Indeed, as Benson and Skips reluctantly agree in the opening scene, Thomas is a useless layabout who does nothing, and that’s Mordecai and Rigby’s job. And, I mean, that’s fine, I suppose. It certainly isn’t contradicted by anything we’ve seen of Thomas, but it also isn’t really confirmed by anything we’ve seen, either, beyond the general sense that Thomas only shows up when he’s sitting around and listening to Mordecai and Rigby discuss their latest ridiculous mess. Thomas’ laziness and general unsuitability for life at the park isn’t a logical outgrowth of his personality, like it is for Regular Show’s heroes. Instead, the fact that he hasn’t done anything is merely a reflection of the fact that, nearly 80 episodes since he debuted, Regular Show still hasn’t really come up with anything for him to do.

Again, a different show might be more self-referential about this. “Thomas Fights Back” isn’t just about the title character finally proving his worth to his coworkers; it’s also Thomas’ last best chance to prove himself to the audience. This episode is about Thomas rebelling against the limitations of being the eighth most important character in a seven-person ensemble—six-person, really, given Hi-Five Ghost is also a glorified background character, but that’s also before we consider any of the women in Mordecai and Rigby’s lives. There’s an urgency to this episode that’s missing from other episodes that shine the spotlight on the minor characters. “The Postcard,” for instance, might well have been built around Hi-Five Ghost’s quest to reunite with his soulmate, but it didn’t present him with the kind of existential crisis that Thomas encounters here. He comes one word—one syllable, even—from actually, honestly being fired by Benson, and the boss’ melancholy tone as he prepares to say the fatal word makes it clear this isn’t a joke. Given the episode’s chosen dramatic arc, I didn’t really think that Thomas would be sent away, but “Thomas Fights Back” expends some serious energy to make it feel like a genuine possibility.

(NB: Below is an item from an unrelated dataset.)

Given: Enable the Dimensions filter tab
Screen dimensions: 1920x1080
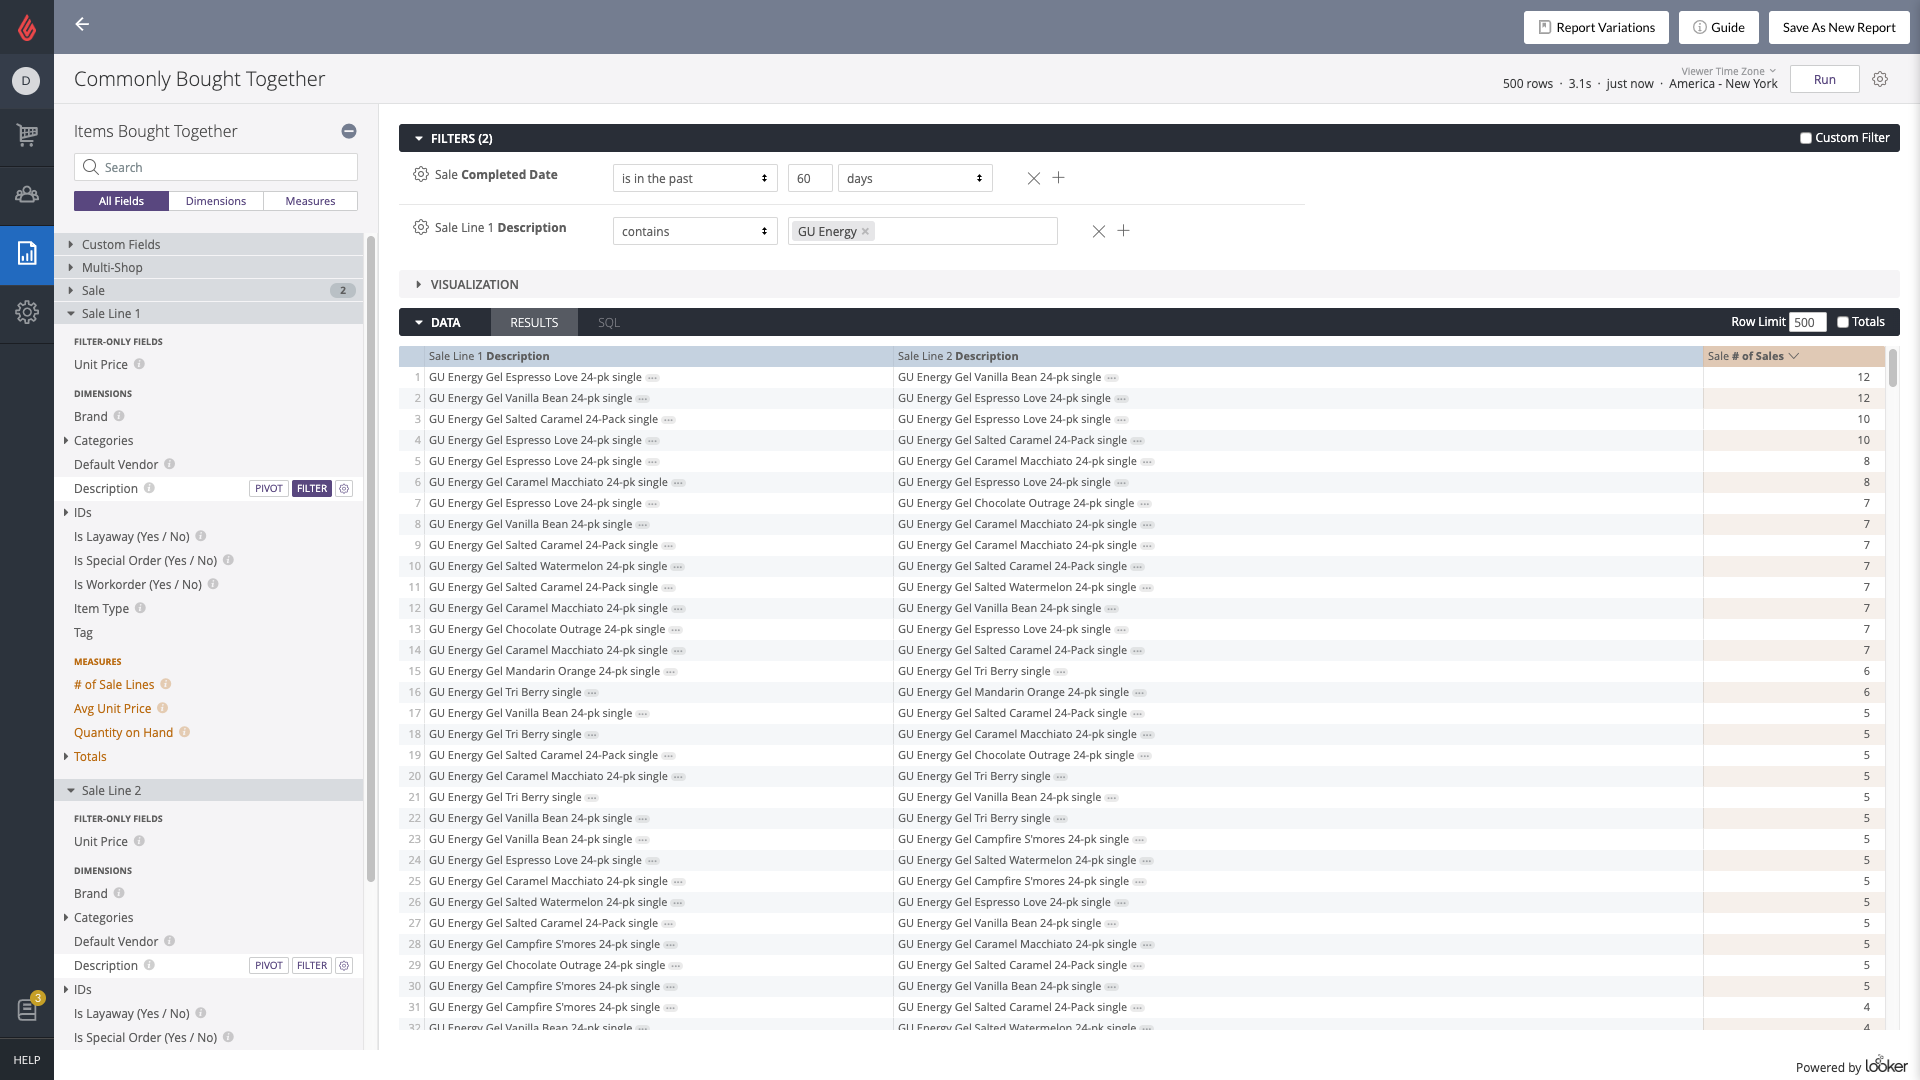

Thomas doesn’t come away from this episode with much more of a personality than what he had displayed before. He remains good-natured and competent, and he has a fairly one-sided feud with Muscle Man that recurs throughout the episode. This amorphous characterization isn’t necessarily a bad thing; indeed, it’s crucial to the episode’s ultimate success. Much like in “Exit 9B,” his mere existence as the forgotten extra park staffer allows him to win rival park manager Gene’s trust, something that would be impossible for any better-established character to accomplish. But that’s only part of the reason Thomas succeeds; he proves himself quite the tactical thinker, and it’s an amusing, fitting detail that his plan hinges on him proving himself every bit the industrious worker he has never shown himself to be while working at the park.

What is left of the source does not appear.